Este reto está compuesto por pequeñas pruebas que, para mí, suponen un éxito asombroso. La gente con la que me cruzo quizás no sea consciente de mis esfuerzos por pisar las rayas sobre el concreto o de no empezar a contar cada cosa que se cruza en mi camino. Entiendo que la ciudad es caótica para todos, y que a todos nos saca de quicio, pero en especial a las personas como yo: la ciudad multiplica por veinte mi desesperación.

Lo confieso: en mis paseos, de vez en cuando, aún sigo contando. Y, aunque trato de no hacerlo, a veces me fijo en las rayas. Pero lo importante es que ya no me angustia como antes, porque sé que son cosas que no puedo controlar.

Las rutinas cómicas de Mini incluyen bromas sobre su trastorno.

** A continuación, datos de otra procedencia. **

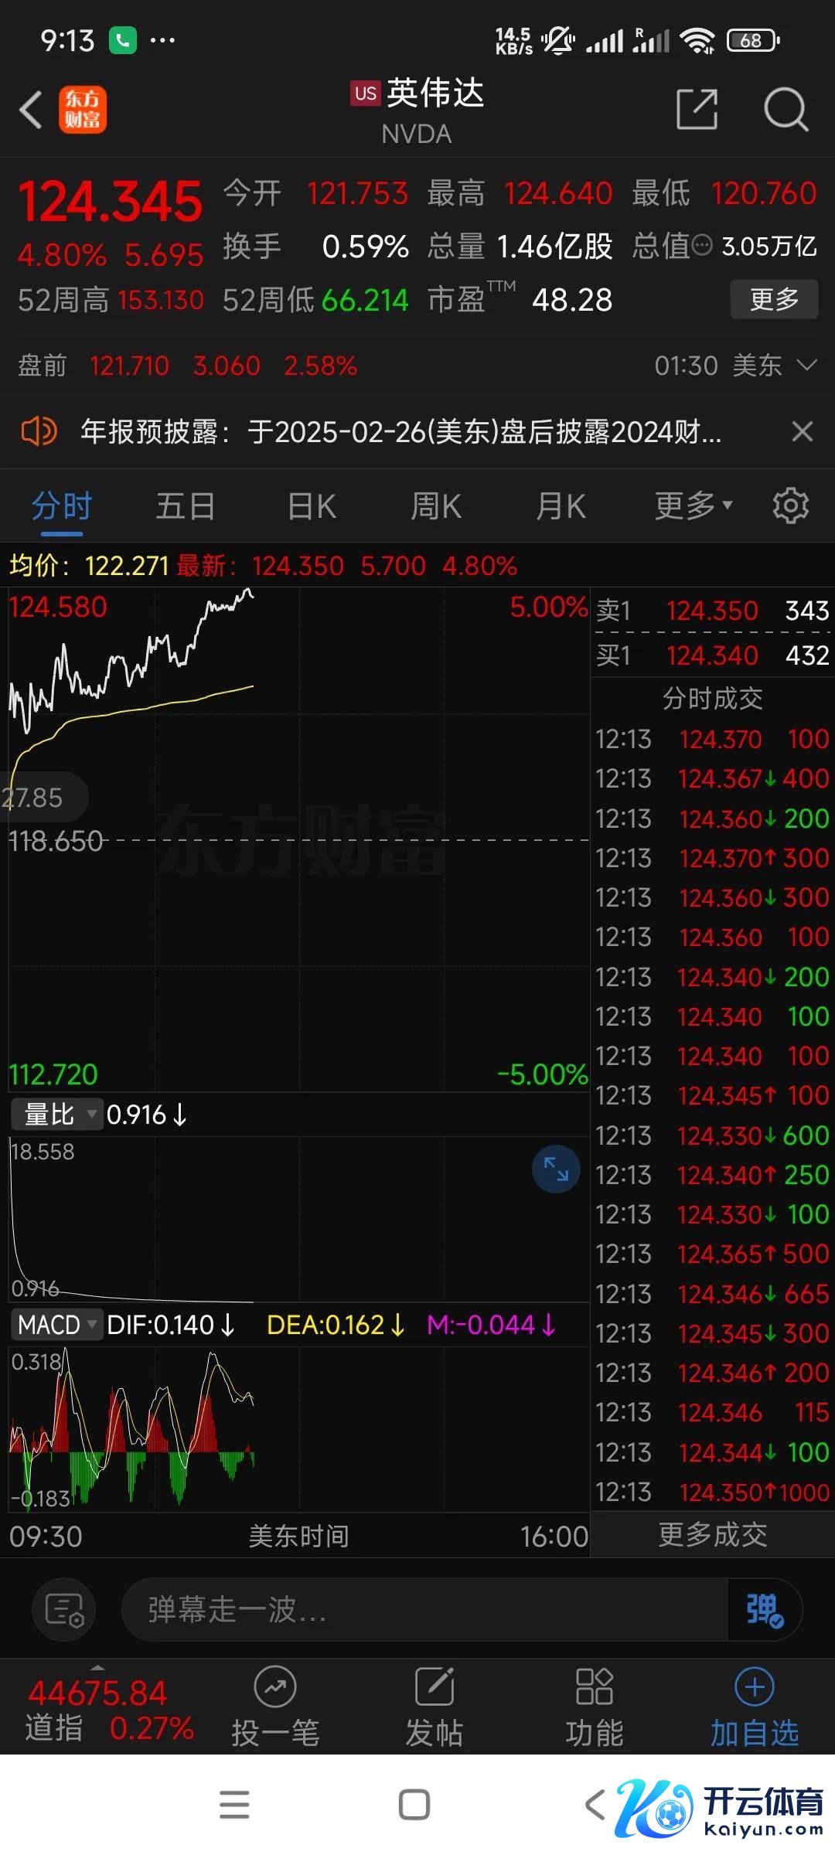Open chart settings gear icon
The image size is (835, 1855).
(x=790, y=506)
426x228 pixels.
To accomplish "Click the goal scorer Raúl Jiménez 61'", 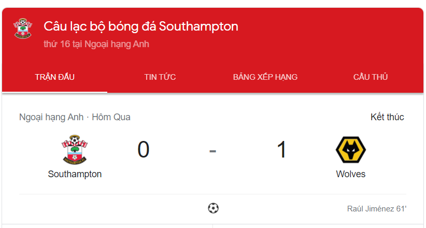I will 377,209.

Otra de las herramientas que empleo para superar mi trastorno es el Stand Up Comedy. La mayoría de mis compañeros hablan en voz alta de aquellas cosas que les causan conflicto. Hablarlas en voz alta es una manera de evidenciarlas e incluso de hacerlas chistosas. Por esta razón, uno de los temas que trato en mis actuaciones es mi TOC. Abordar con naturalidad mis problemas, buscar su lado amable, dulce o cómico, es algo que me está viniendo verdaderamente bien. Para mí, es la mejor forma de que te cause menos pedo.

Texto redactado por Darinka Rodríguez a partir de entrevistas con Mini García.